このように見てみるとき、私は藤井聡太に強さよりもむしろ凄さを感じずにはいられません。彼は明らかに自分の実力以上の大きな成果をあげている(ように見える)。それは、記録のかかった対局や重要な棋戦で実力を十分(あるいは十分以上)に発揮してしっかり勝ちきっているということです。そして、そんな風にここぞという場面で輝ける(自分の最高のパフォーマンスを発揮できる)のはスターにとってとても大事なことだと、私は思っています。めぐってきたチャンスを逃さず、しっかりとものにする。そのようにして得た地位や名声が、その者の実力をそれらに見合うところにまで引き上げる……スターの歩む道とは、往々にしてそういうものです。そんなスターの歩む道のど真ん中を、 藤井聡太は進んでいるように見える。その点に、私は彼の凄さを感じるのです。

今回のダブルタイトル挑戦でも、藤井聡太はめぐってきたチャンスを逃さず栄冠を勝ち取るのでしょうか。

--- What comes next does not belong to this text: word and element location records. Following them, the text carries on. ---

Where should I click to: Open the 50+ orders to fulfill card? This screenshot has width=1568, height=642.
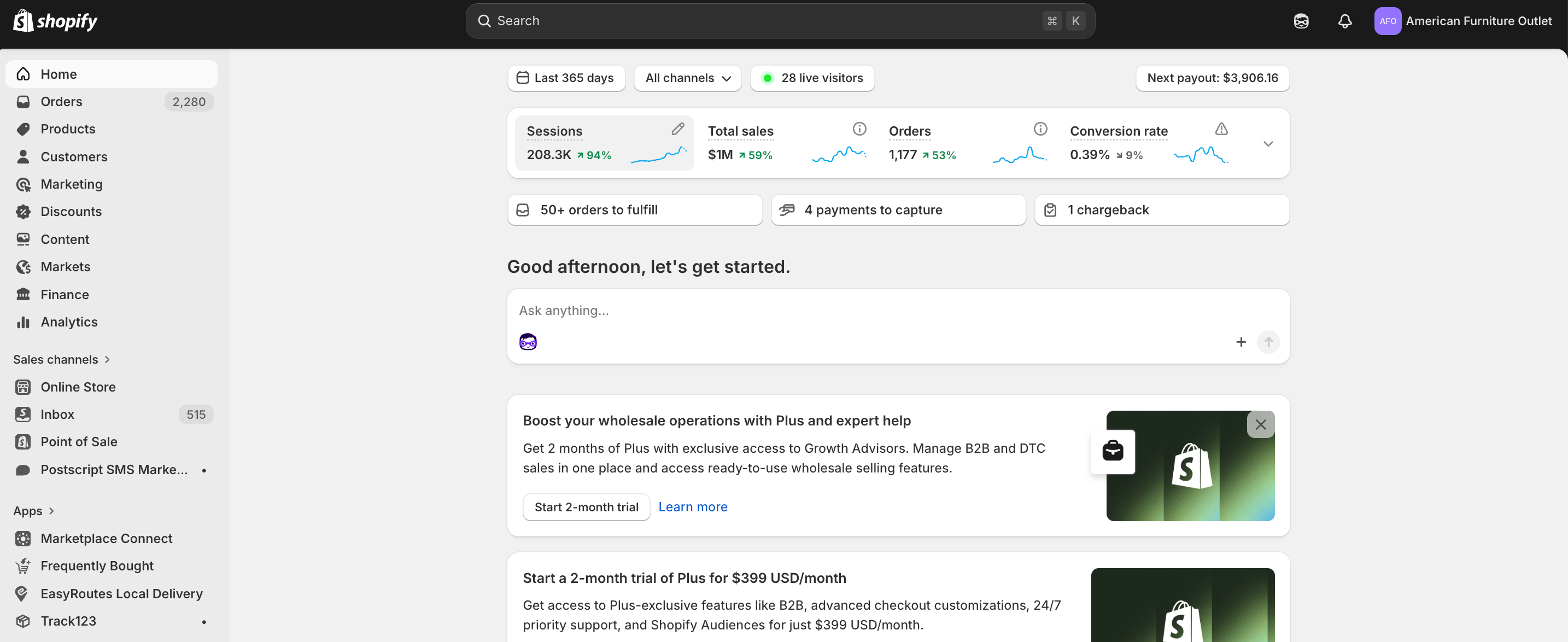point(634,210)
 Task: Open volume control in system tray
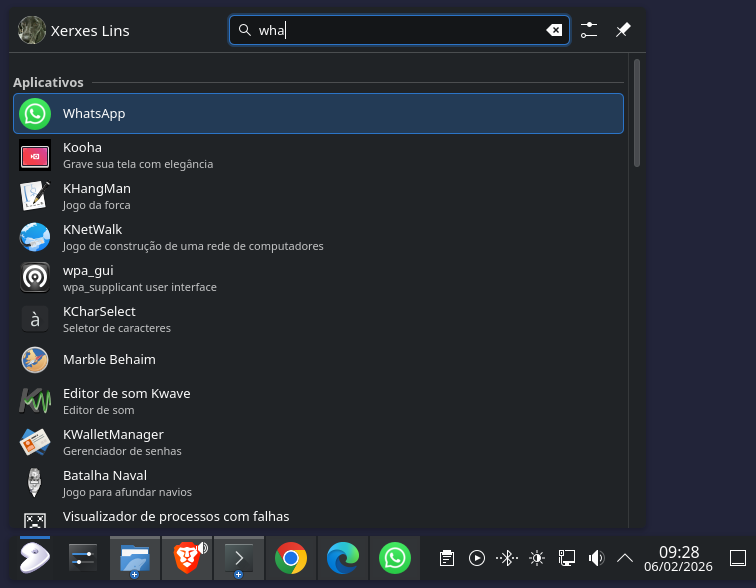click(597, 558)
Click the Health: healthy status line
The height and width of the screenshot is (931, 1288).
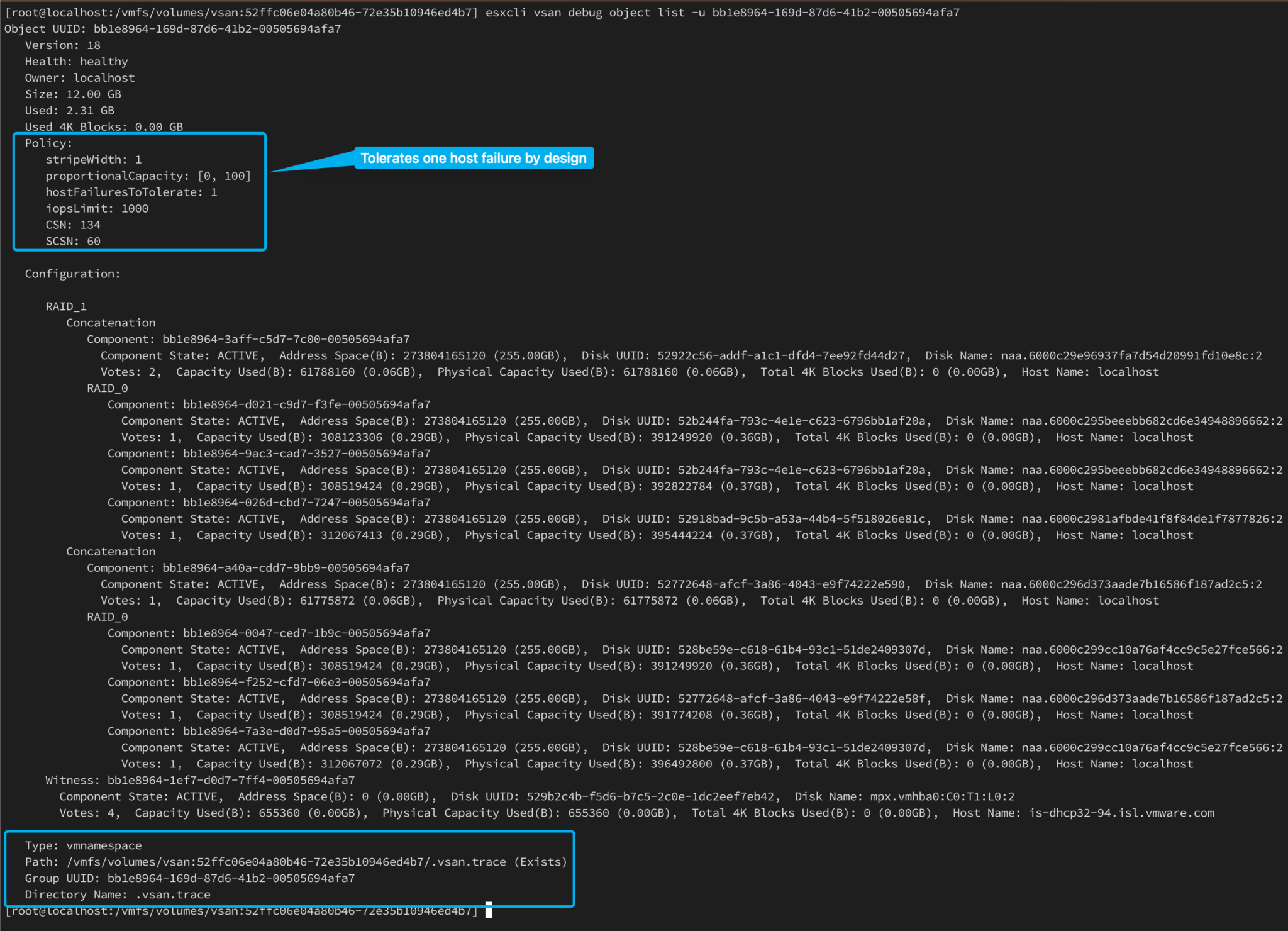point(75,61)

注目したいと思います。

*1:https://www.shogi.or.jp/match_news/2017/06/29.html

*2:https://www.asahi.com/articles/ASM2J513WM2JUCVL009.html

*3:https://www.asahi.com/articles/ASLBD75YDLBDPTFC00R.html

*4:https://news.yahoo.co.jp/byline/matsumotohirofumi/20190611-00129656/

*5:https://news.yahoo.co.jp/byline/matsumotohirofumi/20200303-00165937/

*6:https://www.nikkansports.com/general/nikkan/news/202006200000970.html

*7:https://shogidata.info/

*8:以下、データはいずれもこのサイトのものを利用しています。

*9:この程度のレート差ならば、上位者の期待勝率はせいぜい55%程度でしょう。